El día 22 de Abril se celebra a nivel internacional del día de la tierra, cada año las organizaciones ambientales han buscado poder levantar diferentes temas durante esta fecha con el objeto frenar la degradación de ecosistemas e impulsar políticas públicas de conservación ambiental.

En el Estado chileno los programas de conservación y valorización ambiental todavía se encuentran al debe, aunque corresponde no dejar de mencionar grandes avances en materia ambiental de la última década, luego de las numerosas situaciones de crisis que caracterizaron el panorama local.Actualmente estos avances nos permite que se discuta sobre diversas normativas en la actualidad, que tengamos un Ministerio de Medio Ambiente y que recientemente tengamos una Ley de Protección a los Humedales urbanos.

En el contexto actual, de discusión de las bases de un contrato social democrático, se ha manifestado con relevancia la necesidad de incorporar los derechos de la naturaleza, de los ecosistemas, en el principal documento jurídico del Estado. Actualmente no existe un reconocimiento a las otras formas de vida y a los ecosistemas como entes que les corresponden derechos, la visión antropocentrista de nuestro cuerpo normativo ha afectado a tal punto el marco normativo que los animales son considerados como cosa en el código civil, lo que afecta a la protrección integral del Itrofill Mongen.

Un avance relevante en el marco normativo menor es la ley Nº21.202de protección de los humedales, el cual desarrolla las herramientas para proteger estos espacios en áreas urbanas, los cuales han sufrido la contaminación, la fragmentación y su destrucción debido a diversos intereses, donde destaca de forma profunda el rubro inmobiliario. Esta normativa ya permitió que 15 ecosistemas de diversas partes de Chile ingresen al catastro para su protección ambiental, a ello tanto municipios como las SEREMI de Medio Ambiente se encuentran trabajando para lograr ir aumentando dicha cifra e incluir todos estos espacios relevantes para la sostenibilidad urbana.

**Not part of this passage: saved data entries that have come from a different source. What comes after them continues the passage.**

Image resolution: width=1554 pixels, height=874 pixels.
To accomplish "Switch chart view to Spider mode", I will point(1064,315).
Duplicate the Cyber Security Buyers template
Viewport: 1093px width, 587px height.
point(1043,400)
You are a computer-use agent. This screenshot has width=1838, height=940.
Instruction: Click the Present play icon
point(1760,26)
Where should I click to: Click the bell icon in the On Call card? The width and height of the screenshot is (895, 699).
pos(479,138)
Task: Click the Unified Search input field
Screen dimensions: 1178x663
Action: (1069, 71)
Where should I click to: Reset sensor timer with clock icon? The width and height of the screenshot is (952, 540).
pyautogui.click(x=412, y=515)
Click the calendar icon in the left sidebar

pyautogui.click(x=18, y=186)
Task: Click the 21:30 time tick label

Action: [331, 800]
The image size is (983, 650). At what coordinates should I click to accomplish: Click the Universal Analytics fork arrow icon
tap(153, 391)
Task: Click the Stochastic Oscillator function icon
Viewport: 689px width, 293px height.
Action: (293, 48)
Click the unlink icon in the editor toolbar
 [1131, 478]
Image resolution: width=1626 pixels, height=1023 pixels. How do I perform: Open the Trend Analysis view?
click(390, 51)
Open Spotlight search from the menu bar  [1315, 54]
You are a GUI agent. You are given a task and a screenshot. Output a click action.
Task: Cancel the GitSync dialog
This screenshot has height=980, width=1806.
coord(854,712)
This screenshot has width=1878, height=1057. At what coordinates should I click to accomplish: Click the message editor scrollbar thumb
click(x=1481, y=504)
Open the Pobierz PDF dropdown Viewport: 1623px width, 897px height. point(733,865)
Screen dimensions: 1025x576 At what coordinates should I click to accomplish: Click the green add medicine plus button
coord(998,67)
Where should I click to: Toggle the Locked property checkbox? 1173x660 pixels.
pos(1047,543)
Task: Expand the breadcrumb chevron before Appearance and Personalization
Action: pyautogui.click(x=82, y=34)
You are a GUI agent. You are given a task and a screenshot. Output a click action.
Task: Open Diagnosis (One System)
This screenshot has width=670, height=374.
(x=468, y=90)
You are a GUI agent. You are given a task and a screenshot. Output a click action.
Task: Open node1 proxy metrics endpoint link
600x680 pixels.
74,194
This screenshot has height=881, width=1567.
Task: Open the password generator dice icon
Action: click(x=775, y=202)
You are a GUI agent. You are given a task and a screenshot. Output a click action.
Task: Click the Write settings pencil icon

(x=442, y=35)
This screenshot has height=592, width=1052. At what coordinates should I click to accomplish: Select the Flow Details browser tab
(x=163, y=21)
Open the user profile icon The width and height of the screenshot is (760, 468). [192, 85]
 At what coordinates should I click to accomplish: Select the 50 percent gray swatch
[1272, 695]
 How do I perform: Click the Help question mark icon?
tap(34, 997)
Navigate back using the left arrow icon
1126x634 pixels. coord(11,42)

Por humedales se definen las extensiones de marismas, pantanos y turberas, o superficies cubiertas de aguas, sean éstas de régimen natural o artificial, permanentes o temporales, estancadas o corrientes, dulces, salobres o saladas, incluidas las extensiones de agua marina cuya profundidad en marea baja no exceda de seis metros (Convención Ramsar 2013), esto conlleva una serie de ecosistemas que tras este avance normativo ahora no sólo poseen una relevancia ambiental y social; sino que también institucional.

Esta relevancia institucional está enmarcada en la Estrategia Nacional de Biodiversidad 2017-2030 , la que definió 5 ejes estrátegicos, estos son:

i. Promover el uso sustentable de la biodiversidad para el bienestar humano, reduciendo las amenazas sobre ecosistemas y especies.

ii.Desarrollar la conciencia, el conocimiento y la participación de la población, en el resguardo de la biodiversidad como fuente de su propio bienestar.


iii. Desarrollar una institucionalidad robusta, buena gobernanza y distribución justa y equitativa de los beneficios de la biodiversidad.


iv. Insertar o integrar objetivos de biodiversidad en políticas, planes y programas de los sectores públicos y privados, protección y restauración de la biodiversidad y sus servicios ecosistémicos.

Cada uno de estos ejes busca lograr una realidad dura en el campo de la conservación de estos ecosistemas.Desde 1900 se estima que han desaparecido el 64% de los humedales del planeta (Convención Ramsar) y los próximos años no se ven muy auspiciosos debido a los numerosos factores que influyen en el crecimiento de esta cifra.Hoy en Chile la extracción de agua desde los acuíferos a una mayor velocidad que la recarga, el cambio en los patrones de precipitaciones, la disminución de glaciares, entre otros puntos; establecen un escenario complejo para la mantención de estos ecosistemas.

Sin duda, aunque la ley llegó un poco tarde, se están brindando las condiciones para que la conservación de la biodiversidad local sea una realidad. Esto por escencia corresponde ser complementado con las modificaciones que invita este procesos constituyente y que pueden consagrar a los ecosistemas, como también a las diversas especies que habitan en ellos, como sujetos de derechos. Es por ello que en este día de la Tierra nos corresponde preguntarnos ¿Estamos haciendo lo suficiente para proteger el hogar que habitamos? Puede que no, pero nunca es tarde para que trabajemos en conjunto en la anhelada sostenibilidad ambiental en nuestras comunidades.

Sixto Salazar

Geógrafo

Centro de Estudios Comunitarios

Asociación GeoEduca

Fotografía Proyecto ¡A mover Chol-Chol!  Jóvenes por una mejor comuna. Línea de Educación Ambiental.